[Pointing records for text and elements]
- - - - - - -

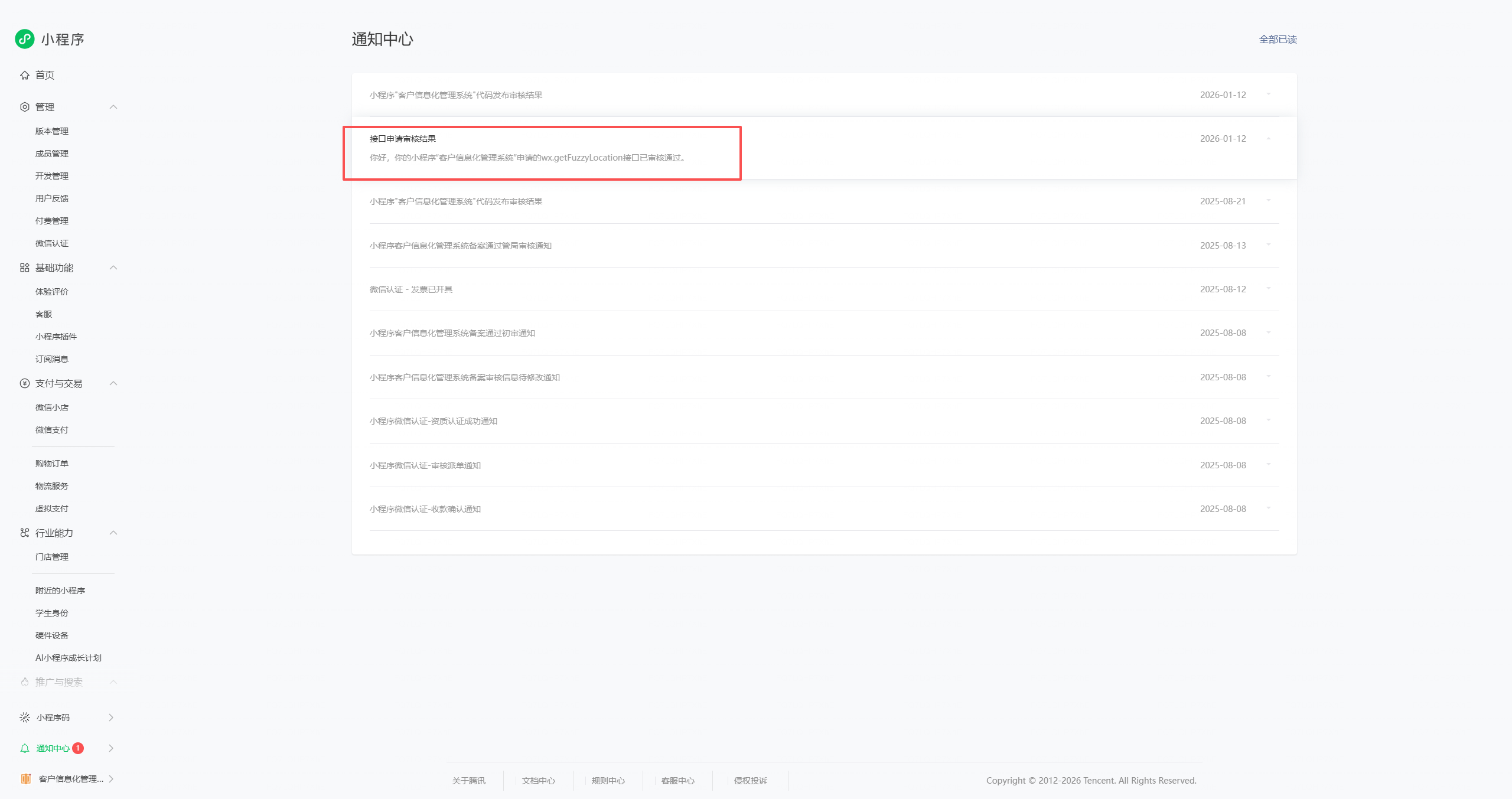Click the 行业能力 section icon
The height and width of the screenshot is (799, 1512).
click(25, 533)
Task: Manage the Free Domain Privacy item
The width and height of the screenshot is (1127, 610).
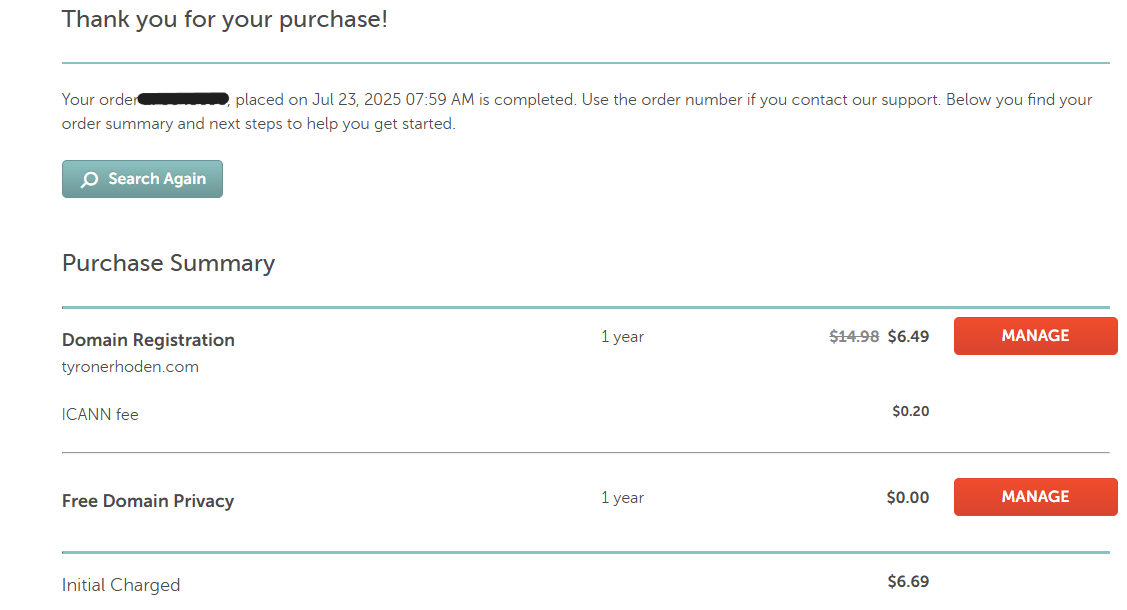Action: [x=1036, y=496]
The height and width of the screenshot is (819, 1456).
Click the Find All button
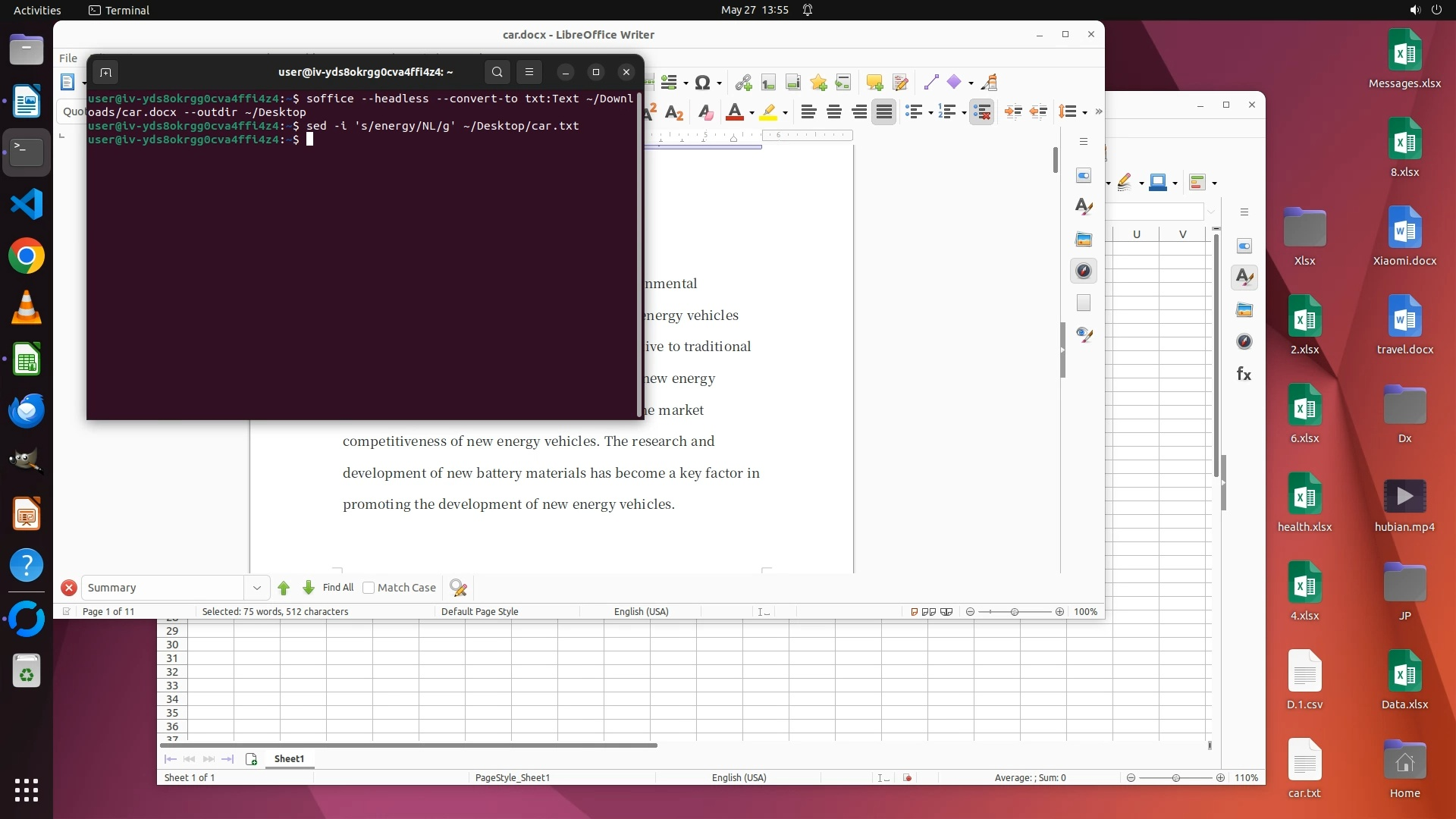click(x=338, y=588)
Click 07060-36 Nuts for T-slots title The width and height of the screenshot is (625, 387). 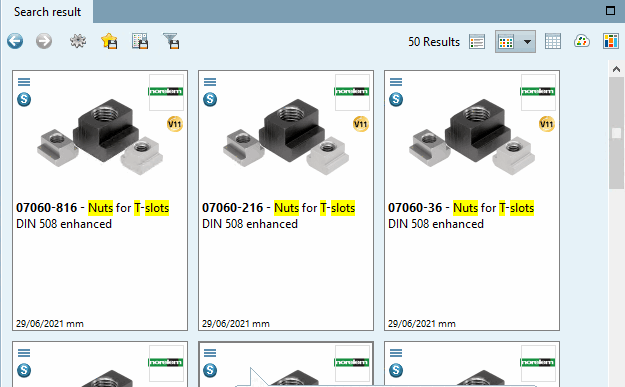[461, 208]
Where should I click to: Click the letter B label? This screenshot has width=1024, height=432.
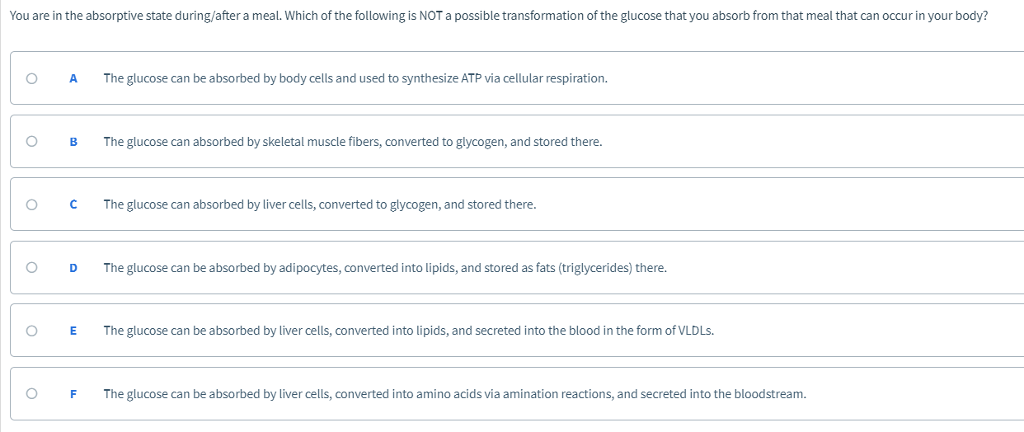[73, 142]

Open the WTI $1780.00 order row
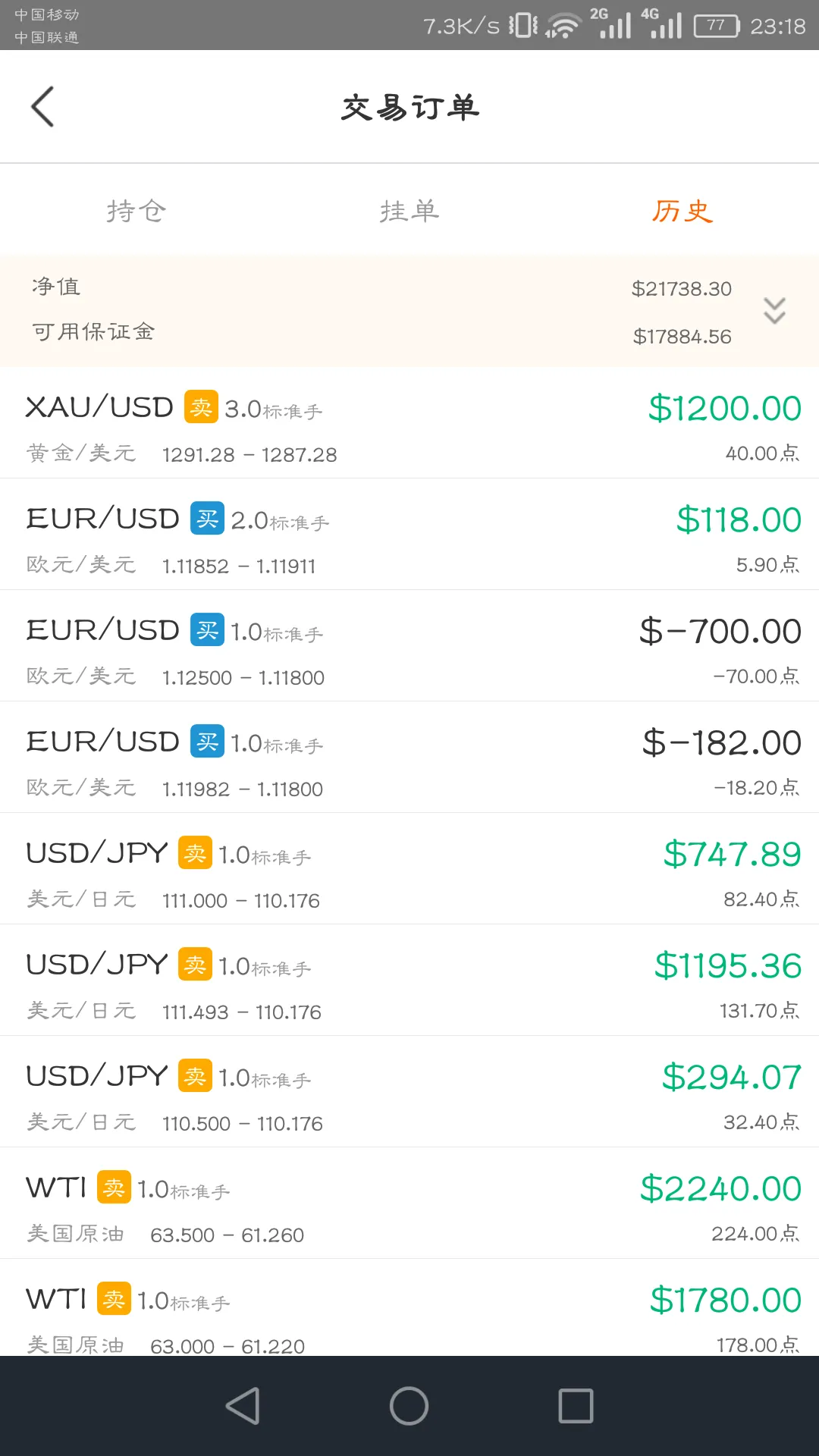coord(410,1308)
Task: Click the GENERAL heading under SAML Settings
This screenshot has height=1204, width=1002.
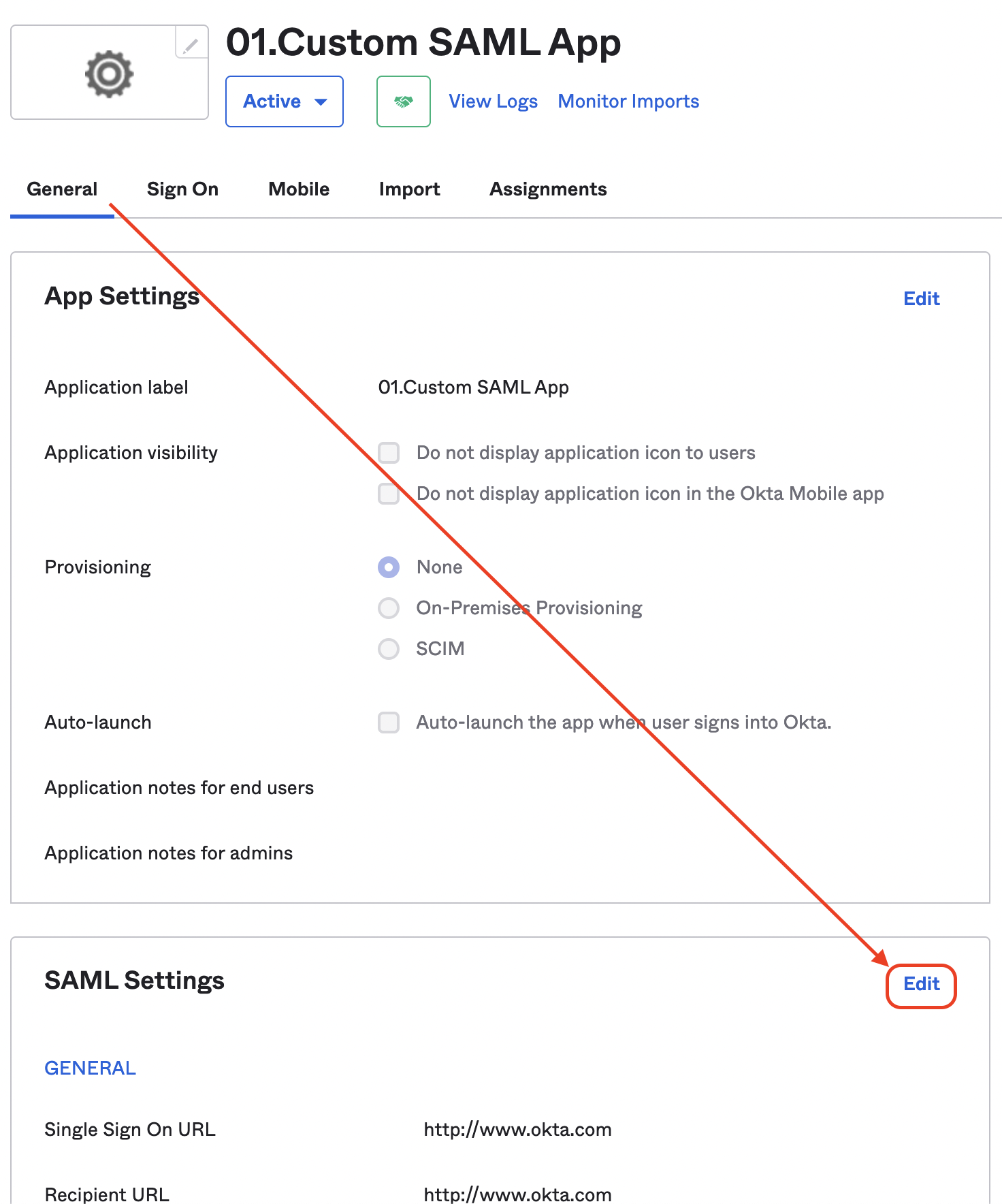Action: tap(90, 1068)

- - - - - - -

*REQUIREMENTS:* Recast the rows from the line with "Open the WTI $1780.00 order row" through the last line of the rows as a JSON list of strings, one string per line and no blank lines. Leave the pictures out of the answer.

*TASK OUTPUT:*
[
  "Open the WTI $1780.00 order row",
  "coord(410,1308)",
  "Task: Click the GENERAL heading under SAML Settings",
  "This screenshot has height=1204, width=1002.",
  "Action: tap(90, 1068)"
]